▶ [TASK ITEM] Only the text of the entries below should be returned, exactly as given, without pictures.

....

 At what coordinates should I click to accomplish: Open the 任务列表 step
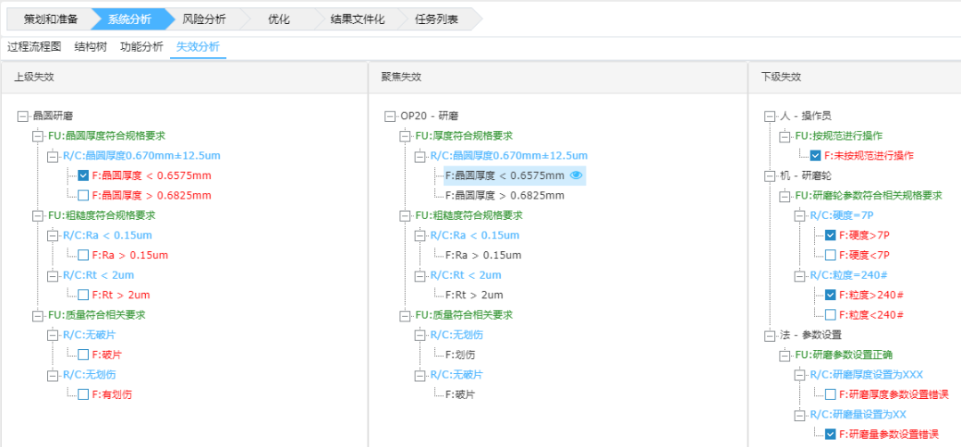[x=436, y=19]
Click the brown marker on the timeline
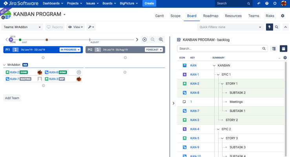290x157 pixels. 47,40
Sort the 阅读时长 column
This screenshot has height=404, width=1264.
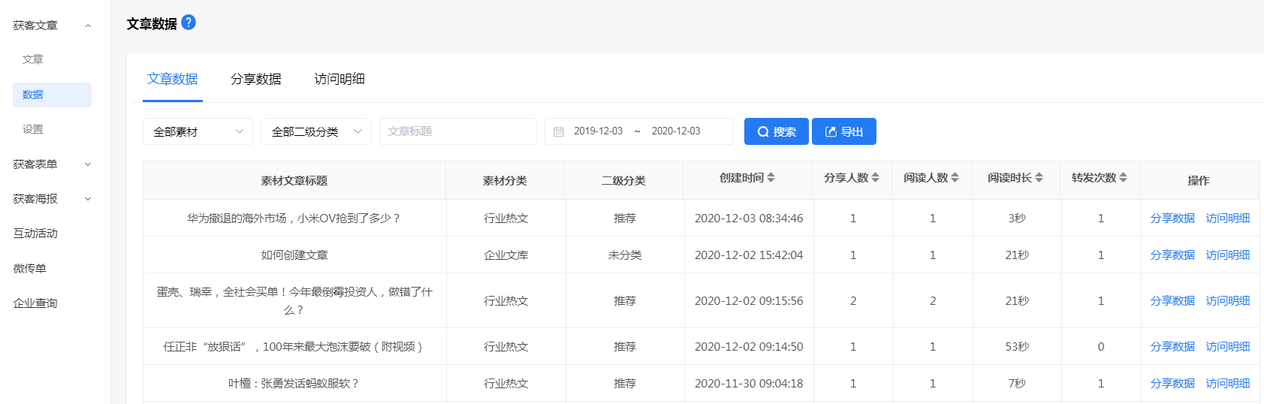pos(1039,178)
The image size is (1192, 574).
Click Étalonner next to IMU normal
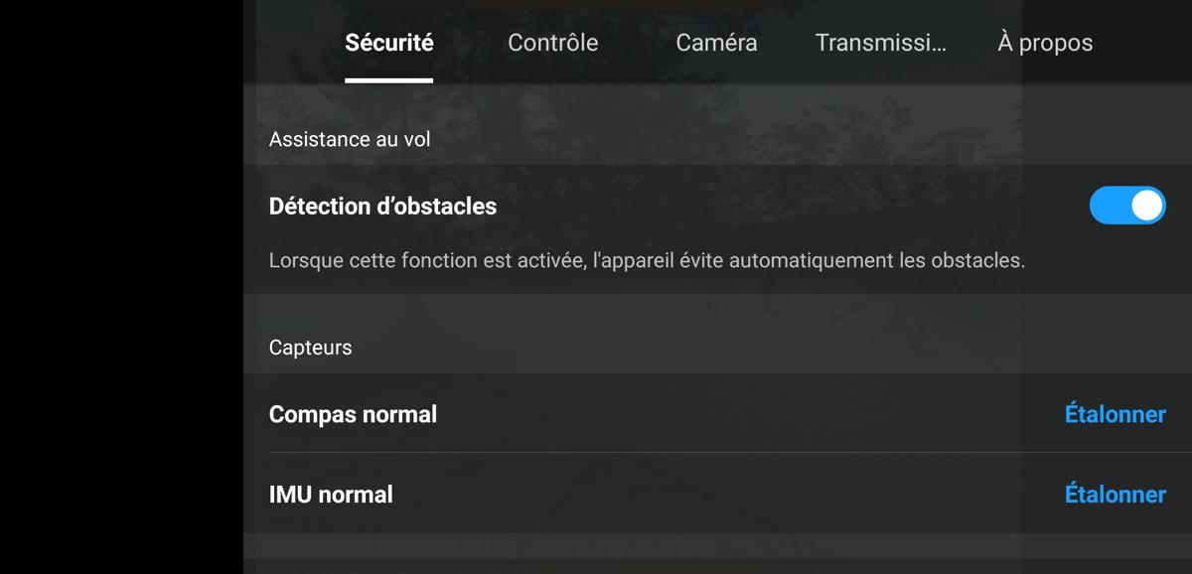(1115, 495)
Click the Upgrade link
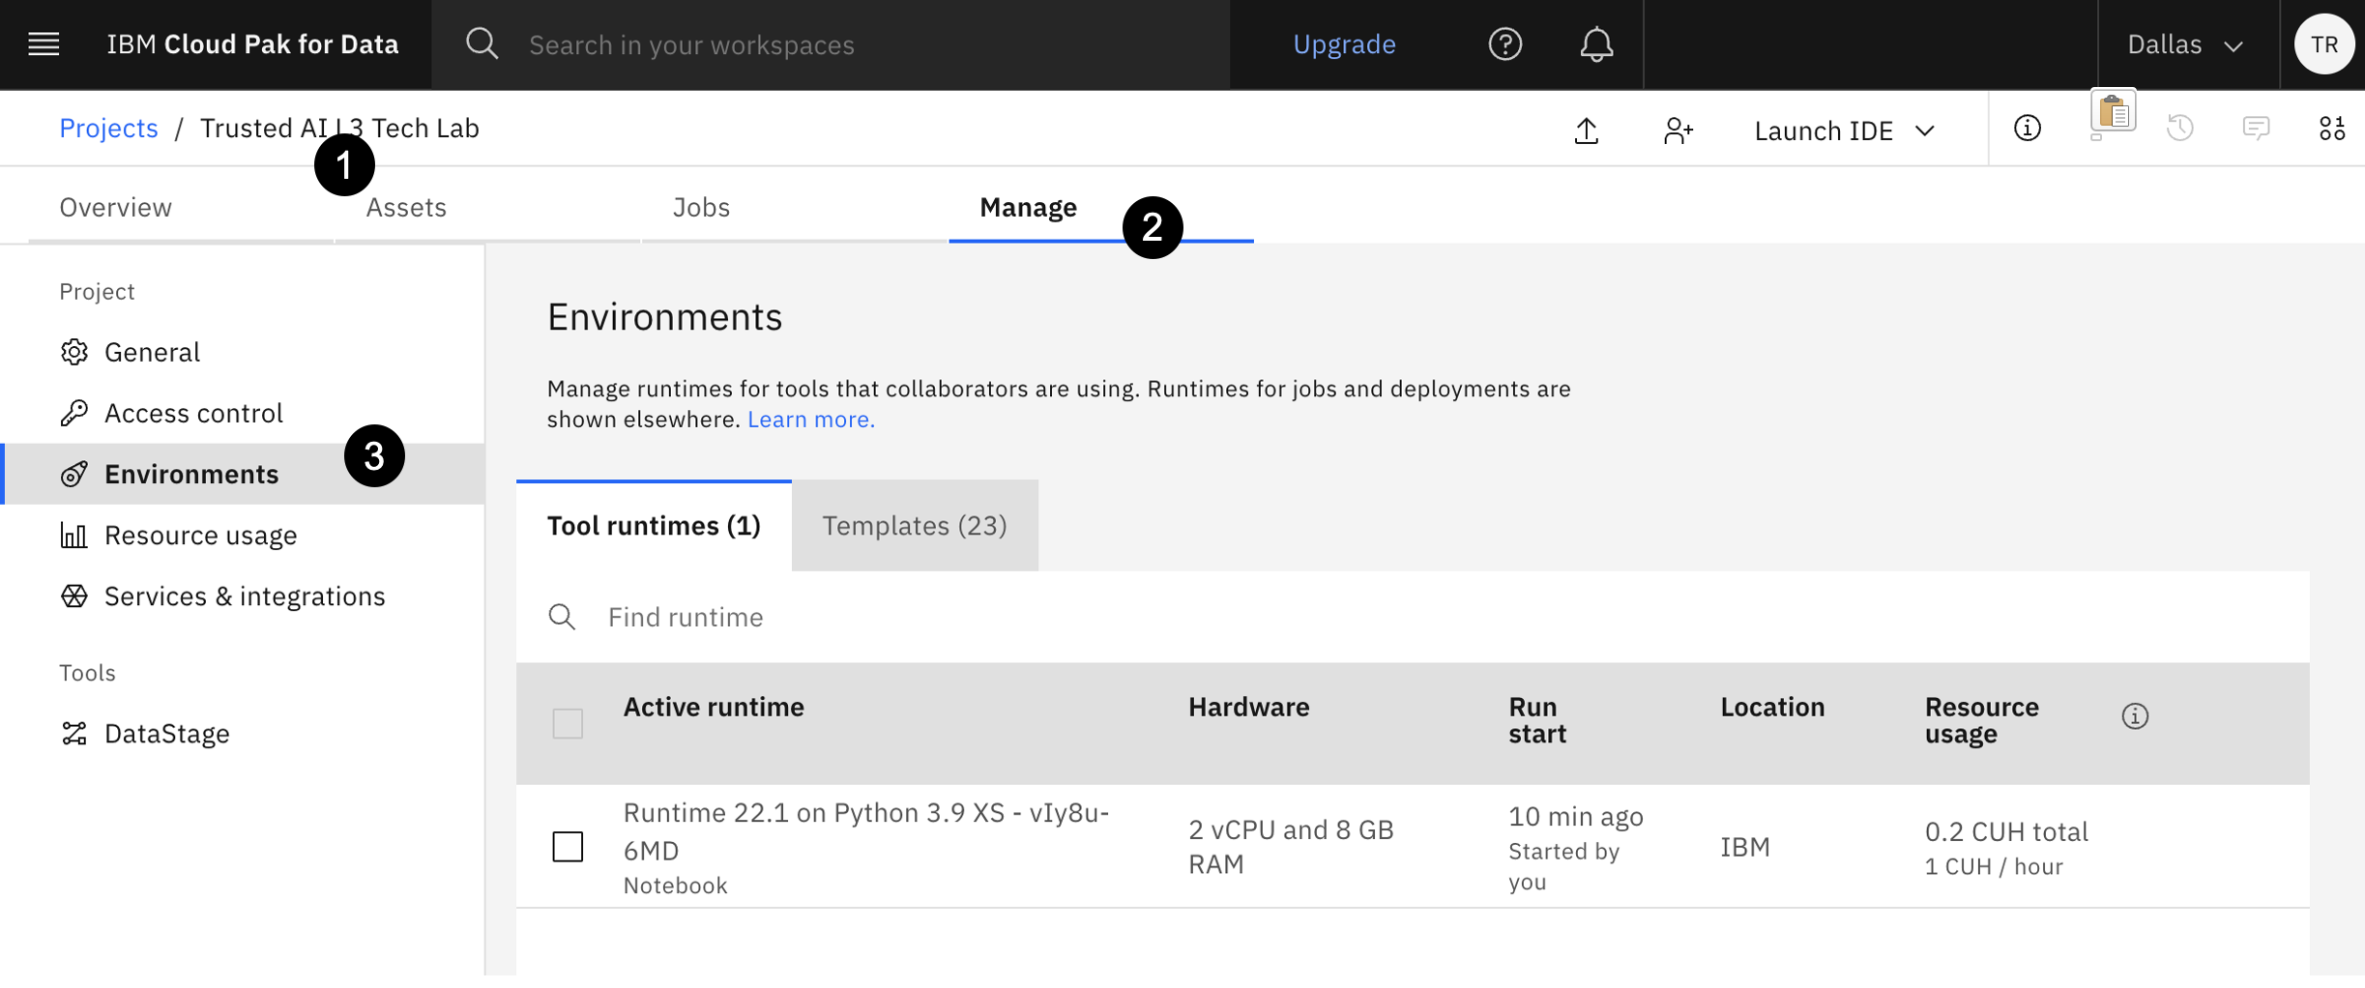This screenshot has width=2365, height=988. 1344,44

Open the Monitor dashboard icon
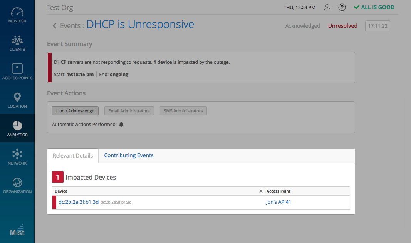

....

▶ [COMPLETED TASK]
 At what coordinates should I click to accomplish: Open the 任务列表 step
[x=436, y=19]
Click the brown marker on the timeline
290x157 pixels. 47,40
Sort the 阅读时长 column
This screenshot has height=404, width=1264.
pos(1039,178)
The image size is (1192, 574).
Click Étalonner next to IMU normal
(1115, 495)
Click the Upgrade link
This screenshot has width=2365, height=988. 1344,44

Open the Monitor dashboard icon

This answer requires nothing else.